*WHAT YOU SHOULD DO*
Look over the listing below and say how many of its lines include the string "Task"; give no more than that number.

Top of EXERCISE MATERIAL

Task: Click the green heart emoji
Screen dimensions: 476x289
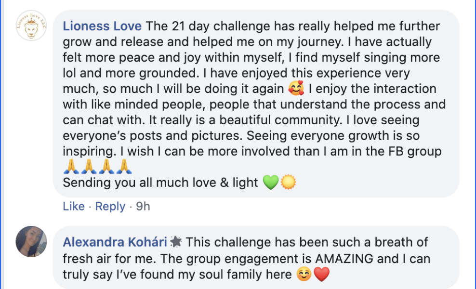Action: pyautogui.click(x=270, y=183)
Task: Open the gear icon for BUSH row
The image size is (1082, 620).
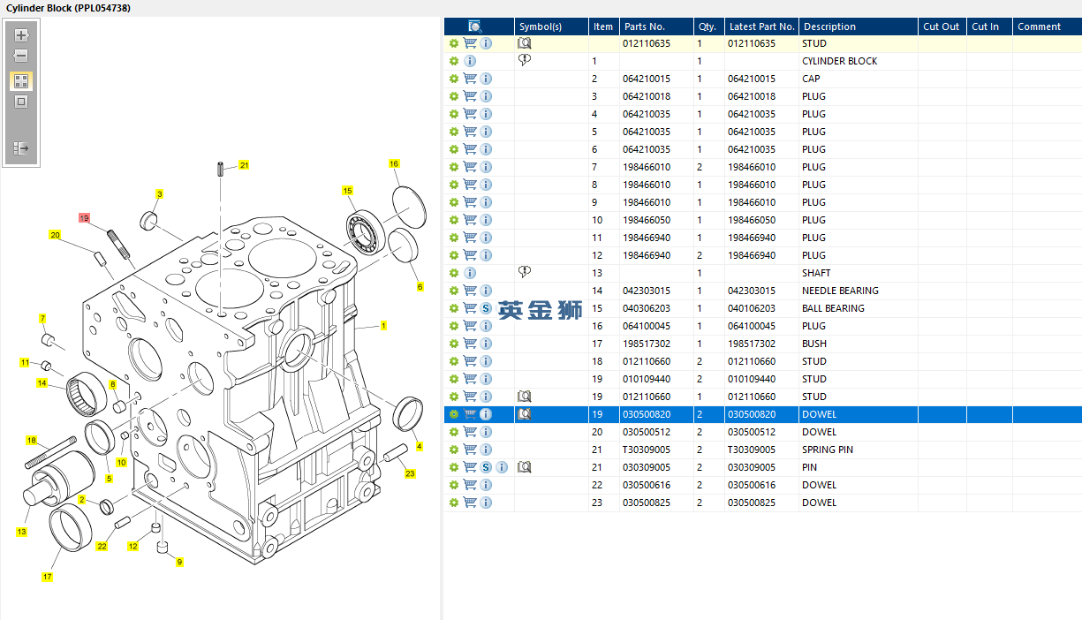Action: 454,344
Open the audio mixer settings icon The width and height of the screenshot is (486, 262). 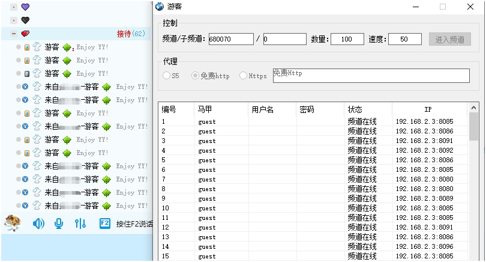[x=80, y=224]
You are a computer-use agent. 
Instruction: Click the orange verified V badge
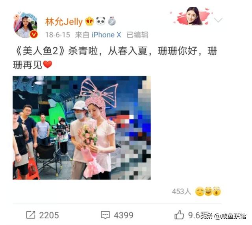34,34
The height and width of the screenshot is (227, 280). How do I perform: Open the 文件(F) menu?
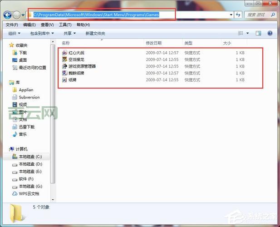coord(12,25)
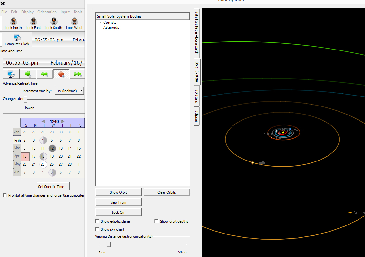Open the Set Specific Time dropdown
Viewport: 365px width, 257px height.
pyautogui.click(x=53, y=187)
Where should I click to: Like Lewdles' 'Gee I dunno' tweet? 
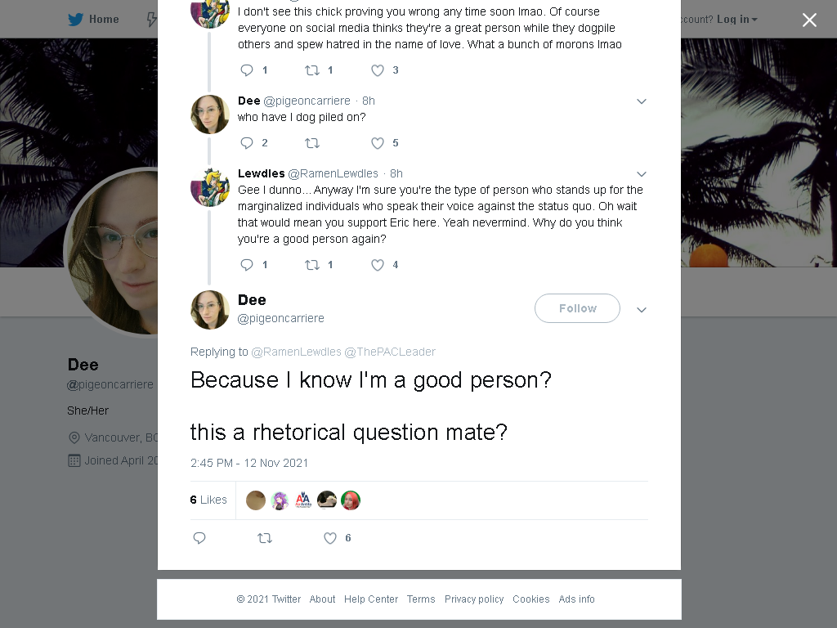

Bottom of EXERCISE MATERIAL

*EXERCISE ANSWER*
2